Mengenal Sosok Damianus Nadu, Penjaga Tengkawang Menyelamatkan Rimba Dayak Bengkayang Kalbar - Kalimantannews.id

Mengenal Sosok Damianus Nadu, Penjaga Tengkawang Menyelamatkan Rimba Dayak Bengkayang Kalbar

Mengenal Sosok Damianus Nadu, Penjaga Tengkawang Menyelamatkan Rimba Dayak Bengkayang Kalbar
Mengenal Sosok Damianus Nadu, Penjaga Tengkawang Menyelamatkan Rimba Dayak Bengkayang Kalbar
  • Tetua Hutan Adat Pikul, Damianus Nadu, di Bengkayang memimpin pelestarian pohon tengkawang tanaman sakral masyarakat Dayak menjadi sumber ekonomi baru desa.

  • Hutan dikukuhkan lewat SK KLHK tahun 2018 ini menyimpan 99 jenis pohon langka dan menjadi ruang hidup warga sekaligus pusat konservasi.

  • Pelestarian dilakukan tanpa menebang pohon, warga hanya memanfaatkan buahnya.
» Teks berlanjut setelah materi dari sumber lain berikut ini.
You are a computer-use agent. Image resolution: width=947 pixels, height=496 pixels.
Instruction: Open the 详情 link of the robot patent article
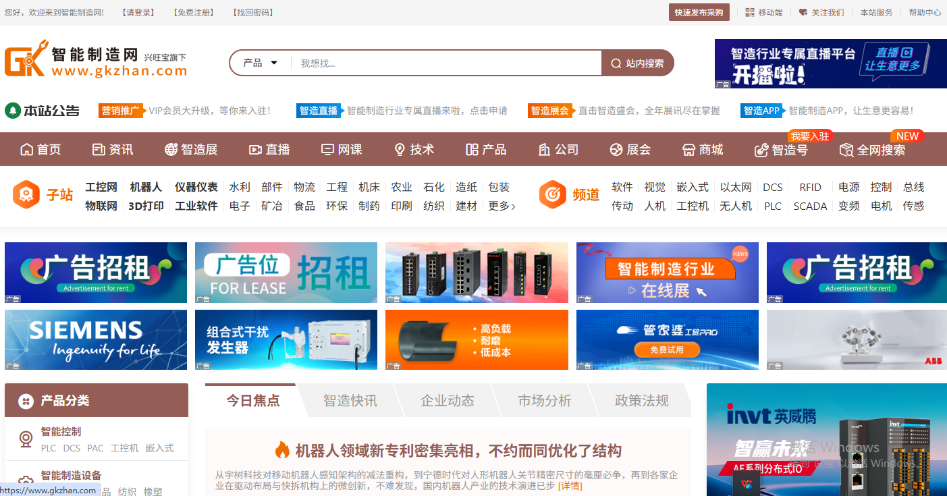coord(570,485)
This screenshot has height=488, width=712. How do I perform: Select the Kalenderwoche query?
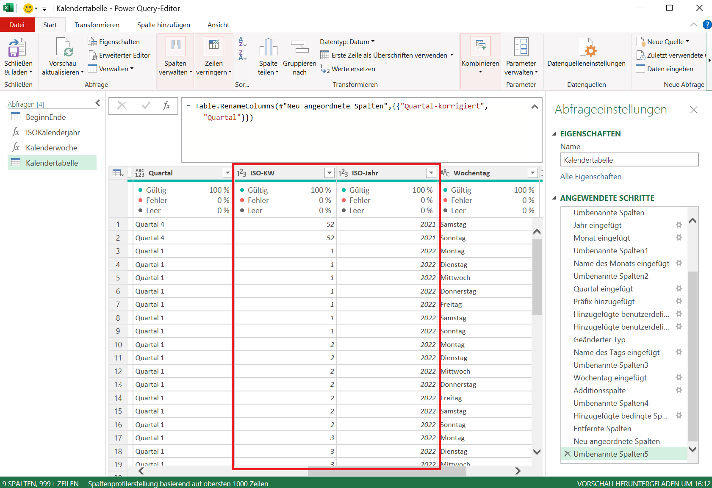point(51,148)
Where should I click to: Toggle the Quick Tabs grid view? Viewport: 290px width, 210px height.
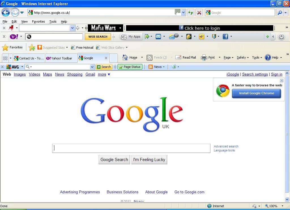(x=5, y=58)
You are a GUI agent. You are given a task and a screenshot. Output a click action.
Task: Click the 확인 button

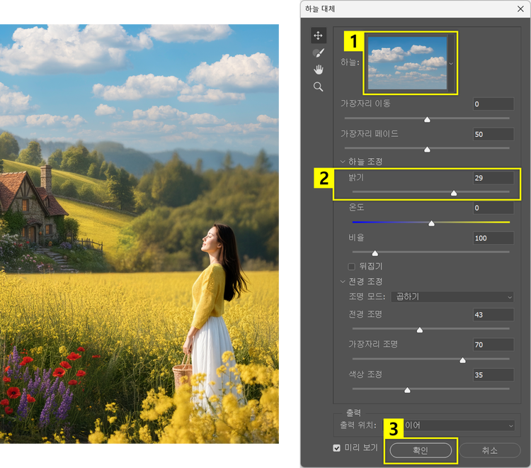coord(420,450)
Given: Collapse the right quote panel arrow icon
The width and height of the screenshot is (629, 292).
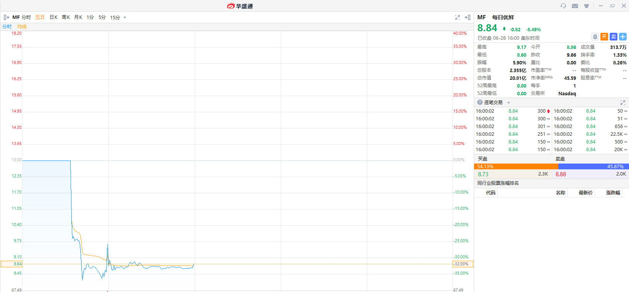Looking at the screenshot, I should pyautogui.click(x=468, y=17).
Program kelembagaan, perlindungan pohon, dan pemasaran diperkuat melalui pelatihan dan dukungan TFCA Kalimantan dan Yayasan KEHATI.

  • Melalui dukungan TFCA Kalimantan dan Yayasan KEHATI, desa membangun sentra pengolahan tengkawang mampu memproduksi 100–150 kg per hari, meningkatkan efisiensi dan pendapatan warga.

  • Produksi 2024 mencapai 1,2 ton. Teknologi pengolahan, manajemen pemasaran, dan pelatihan kelompok ibu-ibu memperkuat ekonomi desa tanpa merusak hutan. 

  • Damianus Nadu menegaskan pentingnya penjagaan hutan sebagai warisan leluhur: “Menjaga tengkawang berarti menjaga jejak para leluhur agar tak hilang.”

Kalimantannews.id, Bengkayang - Nama itu begitu pelan ketika disebut, tetapi gema kisahnya memanjang jauh melampaui batas desa.

Damianus Nadu, lelaki 65 tahun wajahnya selalu tampak tenang, seolah ia menyimpan seluruh riwayat hutan dalam batinnya.

Ketika sekelompok tamu dari lembaga lingkungan datang ke wilayahnya, ia menyambut mereka dengan senyum yang perlahan goyah, sebuah senyum ditopang rasa syukur sekaligus harapan.

“Tidak pernah juga saya sangka, buah ini bisa menghidupi kami,” ucapnya kemudian, matanya berkaca-kaca.

Sebagai Ketua Koperasi sekaligus Tetua Hutan Adat Pikul, Damianus bukan sekadar tuan rumah bagi kunjungan itu; ia adalah penjaga kearifan rimba.

Sentra buah tengkawang di desanya kini menjadi contoh pengelolaan hasil hutan berkelanjutan di Kabupaten Bengkayang, Kalimantan Barat.

Di balik pencapaian itu, ada juga kisah soal panjang antara manusia dan pohon, antara adat dan kelestarian.

Rimba Menyimpan Nama

Sesekali, di sela percakapan, Damianus Nadu menatap lebatnya hutan yang terbentang di belakang rumahnya.

Hutan itu dulu bernama Pangajid, sebelum berubah menjadi Hutan Adat Pikul pada tahun 2018 yang silam itu.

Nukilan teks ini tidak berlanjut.